▶ [WHAT TO WORK ON]
Look for the word "mode". Copy every line of the listing where it occurs.

▶ [RAW DATA]
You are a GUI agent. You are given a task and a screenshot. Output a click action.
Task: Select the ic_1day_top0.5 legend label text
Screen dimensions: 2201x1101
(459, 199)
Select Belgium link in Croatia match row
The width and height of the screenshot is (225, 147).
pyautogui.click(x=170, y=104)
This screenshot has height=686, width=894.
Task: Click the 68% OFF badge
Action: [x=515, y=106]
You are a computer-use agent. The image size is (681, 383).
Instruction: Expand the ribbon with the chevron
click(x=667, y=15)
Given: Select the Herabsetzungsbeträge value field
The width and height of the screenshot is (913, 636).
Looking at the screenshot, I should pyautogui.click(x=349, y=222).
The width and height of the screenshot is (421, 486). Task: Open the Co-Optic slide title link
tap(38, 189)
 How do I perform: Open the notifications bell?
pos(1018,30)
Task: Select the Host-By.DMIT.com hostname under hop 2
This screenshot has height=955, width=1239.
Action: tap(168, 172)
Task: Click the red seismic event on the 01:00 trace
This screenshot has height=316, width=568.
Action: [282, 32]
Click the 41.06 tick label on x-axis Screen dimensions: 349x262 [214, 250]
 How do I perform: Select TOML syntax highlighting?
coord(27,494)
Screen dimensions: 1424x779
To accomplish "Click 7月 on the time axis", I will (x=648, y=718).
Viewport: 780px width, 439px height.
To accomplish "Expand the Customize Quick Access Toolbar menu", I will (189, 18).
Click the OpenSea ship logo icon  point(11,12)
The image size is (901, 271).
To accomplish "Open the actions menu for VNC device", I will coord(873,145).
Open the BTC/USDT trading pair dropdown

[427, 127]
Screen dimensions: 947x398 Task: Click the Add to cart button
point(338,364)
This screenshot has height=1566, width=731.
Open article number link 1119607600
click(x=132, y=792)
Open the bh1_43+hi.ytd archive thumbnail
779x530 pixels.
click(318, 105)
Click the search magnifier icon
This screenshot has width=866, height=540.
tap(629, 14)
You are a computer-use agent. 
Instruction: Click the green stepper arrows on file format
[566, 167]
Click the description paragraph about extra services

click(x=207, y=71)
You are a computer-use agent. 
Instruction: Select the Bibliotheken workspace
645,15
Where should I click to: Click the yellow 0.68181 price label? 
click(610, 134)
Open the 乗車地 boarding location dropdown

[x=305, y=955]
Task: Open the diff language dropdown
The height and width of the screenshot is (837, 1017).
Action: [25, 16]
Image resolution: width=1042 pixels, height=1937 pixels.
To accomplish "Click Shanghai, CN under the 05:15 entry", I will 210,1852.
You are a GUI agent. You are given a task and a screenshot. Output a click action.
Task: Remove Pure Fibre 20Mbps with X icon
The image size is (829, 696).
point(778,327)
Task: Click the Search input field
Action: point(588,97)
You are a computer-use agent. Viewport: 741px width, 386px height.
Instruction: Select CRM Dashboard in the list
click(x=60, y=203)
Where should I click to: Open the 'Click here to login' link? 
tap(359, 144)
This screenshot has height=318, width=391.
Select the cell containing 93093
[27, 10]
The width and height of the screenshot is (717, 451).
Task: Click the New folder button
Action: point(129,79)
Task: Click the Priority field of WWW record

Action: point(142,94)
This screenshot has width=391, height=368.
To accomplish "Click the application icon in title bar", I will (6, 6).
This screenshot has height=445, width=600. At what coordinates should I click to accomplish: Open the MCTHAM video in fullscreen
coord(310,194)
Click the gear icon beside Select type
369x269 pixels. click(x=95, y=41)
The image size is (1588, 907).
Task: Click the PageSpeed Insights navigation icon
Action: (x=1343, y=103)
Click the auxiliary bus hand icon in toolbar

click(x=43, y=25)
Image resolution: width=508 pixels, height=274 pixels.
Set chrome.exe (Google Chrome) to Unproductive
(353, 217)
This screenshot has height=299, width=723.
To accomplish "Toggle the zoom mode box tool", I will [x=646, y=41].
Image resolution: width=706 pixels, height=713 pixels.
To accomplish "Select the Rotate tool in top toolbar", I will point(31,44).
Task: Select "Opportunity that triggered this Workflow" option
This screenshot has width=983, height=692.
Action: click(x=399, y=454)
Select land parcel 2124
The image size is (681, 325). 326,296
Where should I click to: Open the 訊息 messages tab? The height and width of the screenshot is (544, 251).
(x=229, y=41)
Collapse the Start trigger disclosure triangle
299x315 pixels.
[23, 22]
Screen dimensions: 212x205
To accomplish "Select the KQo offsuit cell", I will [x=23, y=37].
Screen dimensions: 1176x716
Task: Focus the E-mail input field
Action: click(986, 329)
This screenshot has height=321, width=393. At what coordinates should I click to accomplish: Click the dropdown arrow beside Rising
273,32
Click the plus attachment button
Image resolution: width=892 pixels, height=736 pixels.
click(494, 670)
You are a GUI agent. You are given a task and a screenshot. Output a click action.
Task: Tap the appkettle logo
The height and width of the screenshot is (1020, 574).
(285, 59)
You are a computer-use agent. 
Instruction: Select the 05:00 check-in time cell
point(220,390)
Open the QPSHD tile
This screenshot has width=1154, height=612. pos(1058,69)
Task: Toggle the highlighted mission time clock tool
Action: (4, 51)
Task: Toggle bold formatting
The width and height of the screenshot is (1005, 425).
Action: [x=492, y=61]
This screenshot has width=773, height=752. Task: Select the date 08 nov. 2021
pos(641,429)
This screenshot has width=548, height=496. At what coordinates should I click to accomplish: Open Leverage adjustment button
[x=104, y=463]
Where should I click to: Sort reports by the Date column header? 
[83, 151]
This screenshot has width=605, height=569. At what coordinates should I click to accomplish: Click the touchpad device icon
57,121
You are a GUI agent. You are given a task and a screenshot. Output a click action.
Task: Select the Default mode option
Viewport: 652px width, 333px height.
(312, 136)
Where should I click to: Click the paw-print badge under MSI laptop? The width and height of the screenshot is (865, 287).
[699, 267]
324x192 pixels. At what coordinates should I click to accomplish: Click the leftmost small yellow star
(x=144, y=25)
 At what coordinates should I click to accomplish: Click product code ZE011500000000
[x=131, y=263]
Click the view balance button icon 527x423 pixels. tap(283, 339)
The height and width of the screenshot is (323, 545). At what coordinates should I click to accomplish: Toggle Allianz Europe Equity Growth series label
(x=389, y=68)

▶ [TASK SOLUTION]
To accomplish "Toggle the zoom mode box tool", I will [x=646, y=41].
Task: Select the Default mode option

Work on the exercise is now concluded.